*** GIVEN INFORMATION
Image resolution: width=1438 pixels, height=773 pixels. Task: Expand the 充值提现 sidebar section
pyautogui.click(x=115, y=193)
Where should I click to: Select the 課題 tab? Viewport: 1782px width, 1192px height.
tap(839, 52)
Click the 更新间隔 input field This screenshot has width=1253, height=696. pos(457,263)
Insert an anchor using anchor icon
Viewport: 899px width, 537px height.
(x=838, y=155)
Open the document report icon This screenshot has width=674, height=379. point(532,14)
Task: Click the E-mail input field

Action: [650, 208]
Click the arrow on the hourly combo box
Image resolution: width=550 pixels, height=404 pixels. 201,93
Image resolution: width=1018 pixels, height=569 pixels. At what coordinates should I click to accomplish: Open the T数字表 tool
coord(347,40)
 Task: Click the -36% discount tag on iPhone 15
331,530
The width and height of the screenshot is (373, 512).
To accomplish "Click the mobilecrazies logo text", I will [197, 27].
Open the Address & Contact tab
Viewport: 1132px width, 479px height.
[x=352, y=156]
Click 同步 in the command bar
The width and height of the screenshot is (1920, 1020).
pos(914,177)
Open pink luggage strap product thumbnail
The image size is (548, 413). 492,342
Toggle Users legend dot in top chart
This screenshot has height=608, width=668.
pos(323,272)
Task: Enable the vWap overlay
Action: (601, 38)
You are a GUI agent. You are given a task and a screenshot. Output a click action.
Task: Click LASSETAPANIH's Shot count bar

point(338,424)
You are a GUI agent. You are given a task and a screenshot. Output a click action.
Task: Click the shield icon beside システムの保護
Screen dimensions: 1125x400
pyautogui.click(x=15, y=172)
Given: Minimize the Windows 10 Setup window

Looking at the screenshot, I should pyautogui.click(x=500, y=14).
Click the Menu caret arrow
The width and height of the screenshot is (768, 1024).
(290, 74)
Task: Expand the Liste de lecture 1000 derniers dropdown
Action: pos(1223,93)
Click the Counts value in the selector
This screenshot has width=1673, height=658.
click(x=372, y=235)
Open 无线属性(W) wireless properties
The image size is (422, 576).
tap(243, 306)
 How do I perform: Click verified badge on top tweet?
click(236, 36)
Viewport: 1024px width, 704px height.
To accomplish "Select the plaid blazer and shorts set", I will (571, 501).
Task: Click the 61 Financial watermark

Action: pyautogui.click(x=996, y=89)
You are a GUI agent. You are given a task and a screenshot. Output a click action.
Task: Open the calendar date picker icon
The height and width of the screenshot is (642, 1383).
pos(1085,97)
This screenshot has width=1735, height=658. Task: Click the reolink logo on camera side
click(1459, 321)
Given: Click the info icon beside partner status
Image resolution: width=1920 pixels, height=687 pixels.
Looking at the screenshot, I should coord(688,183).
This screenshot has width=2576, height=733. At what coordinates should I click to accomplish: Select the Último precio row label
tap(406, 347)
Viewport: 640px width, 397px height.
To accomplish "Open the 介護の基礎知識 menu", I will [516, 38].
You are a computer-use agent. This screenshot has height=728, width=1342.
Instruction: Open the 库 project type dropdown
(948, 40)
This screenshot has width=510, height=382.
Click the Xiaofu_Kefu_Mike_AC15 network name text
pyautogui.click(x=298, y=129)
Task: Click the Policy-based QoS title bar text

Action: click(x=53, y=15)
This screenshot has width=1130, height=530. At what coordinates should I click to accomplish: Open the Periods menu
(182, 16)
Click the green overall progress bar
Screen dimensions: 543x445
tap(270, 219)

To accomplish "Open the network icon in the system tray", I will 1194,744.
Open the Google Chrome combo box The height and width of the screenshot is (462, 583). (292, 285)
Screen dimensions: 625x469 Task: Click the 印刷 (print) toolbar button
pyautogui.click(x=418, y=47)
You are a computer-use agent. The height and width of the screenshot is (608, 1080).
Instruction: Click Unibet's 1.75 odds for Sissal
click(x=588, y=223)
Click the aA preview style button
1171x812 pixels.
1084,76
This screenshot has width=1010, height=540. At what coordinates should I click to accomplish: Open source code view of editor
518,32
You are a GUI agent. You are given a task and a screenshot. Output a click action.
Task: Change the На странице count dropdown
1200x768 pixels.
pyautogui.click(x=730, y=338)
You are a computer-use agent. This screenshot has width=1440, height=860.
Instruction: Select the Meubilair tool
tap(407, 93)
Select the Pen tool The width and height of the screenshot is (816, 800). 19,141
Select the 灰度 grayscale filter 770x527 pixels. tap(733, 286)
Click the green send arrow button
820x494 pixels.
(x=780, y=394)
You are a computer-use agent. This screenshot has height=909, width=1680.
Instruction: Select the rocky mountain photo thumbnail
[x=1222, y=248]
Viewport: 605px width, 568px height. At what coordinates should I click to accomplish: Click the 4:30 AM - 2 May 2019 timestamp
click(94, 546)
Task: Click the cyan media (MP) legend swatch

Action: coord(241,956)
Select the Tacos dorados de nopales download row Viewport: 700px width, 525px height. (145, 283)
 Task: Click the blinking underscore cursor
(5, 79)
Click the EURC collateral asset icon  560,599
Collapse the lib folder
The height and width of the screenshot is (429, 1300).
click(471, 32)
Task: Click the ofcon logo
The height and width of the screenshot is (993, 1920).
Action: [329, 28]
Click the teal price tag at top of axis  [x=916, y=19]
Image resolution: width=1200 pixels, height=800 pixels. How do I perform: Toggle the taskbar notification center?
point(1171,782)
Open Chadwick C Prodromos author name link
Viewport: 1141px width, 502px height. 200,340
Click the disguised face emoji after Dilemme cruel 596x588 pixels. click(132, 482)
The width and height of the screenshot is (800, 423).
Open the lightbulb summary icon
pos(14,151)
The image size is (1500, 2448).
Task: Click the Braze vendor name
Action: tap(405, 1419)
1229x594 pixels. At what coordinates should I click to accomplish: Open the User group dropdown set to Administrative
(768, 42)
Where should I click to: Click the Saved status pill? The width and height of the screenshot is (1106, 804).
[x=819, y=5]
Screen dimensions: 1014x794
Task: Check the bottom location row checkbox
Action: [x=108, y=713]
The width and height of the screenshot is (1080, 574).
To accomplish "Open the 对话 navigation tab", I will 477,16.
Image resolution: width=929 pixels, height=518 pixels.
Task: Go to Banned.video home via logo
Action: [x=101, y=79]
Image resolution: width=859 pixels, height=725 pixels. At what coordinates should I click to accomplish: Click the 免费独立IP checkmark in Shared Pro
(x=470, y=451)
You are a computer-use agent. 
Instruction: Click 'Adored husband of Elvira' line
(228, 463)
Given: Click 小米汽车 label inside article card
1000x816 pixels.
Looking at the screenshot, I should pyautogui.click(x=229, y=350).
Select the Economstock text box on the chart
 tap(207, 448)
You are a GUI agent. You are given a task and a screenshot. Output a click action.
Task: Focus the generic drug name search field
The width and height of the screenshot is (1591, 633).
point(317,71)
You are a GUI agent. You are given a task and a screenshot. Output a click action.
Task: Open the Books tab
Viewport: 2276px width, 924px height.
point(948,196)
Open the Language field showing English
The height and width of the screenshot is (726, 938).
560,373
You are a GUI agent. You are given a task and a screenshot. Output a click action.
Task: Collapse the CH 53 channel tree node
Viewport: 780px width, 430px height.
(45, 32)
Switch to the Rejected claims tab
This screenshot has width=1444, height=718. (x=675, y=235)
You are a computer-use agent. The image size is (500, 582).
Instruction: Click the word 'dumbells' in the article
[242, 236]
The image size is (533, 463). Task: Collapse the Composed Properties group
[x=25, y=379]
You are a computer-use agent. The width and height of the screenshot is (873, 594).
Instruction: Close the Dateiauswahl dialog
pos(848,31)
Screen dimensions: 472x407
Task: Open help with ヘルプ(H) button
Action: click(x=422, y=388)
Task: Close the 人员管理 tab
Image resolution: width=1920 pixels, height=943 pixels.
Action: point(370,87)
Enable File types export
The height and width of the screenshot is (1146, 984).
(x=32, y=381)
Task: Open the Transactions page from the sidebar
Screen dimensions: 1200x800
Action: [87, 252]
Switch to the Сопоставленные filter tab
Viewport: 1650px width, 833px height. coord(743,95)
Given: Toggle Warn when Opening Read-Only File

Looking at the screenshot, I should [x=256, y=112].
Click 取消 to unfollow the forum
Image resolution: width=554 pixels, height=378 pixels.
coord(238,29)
******
● TASK GOAL: Write out every line of the data that holds the word "green".

● SOLUTION TO THE PROBLEM:
Click the green overall progress bar
Click the green send arrow button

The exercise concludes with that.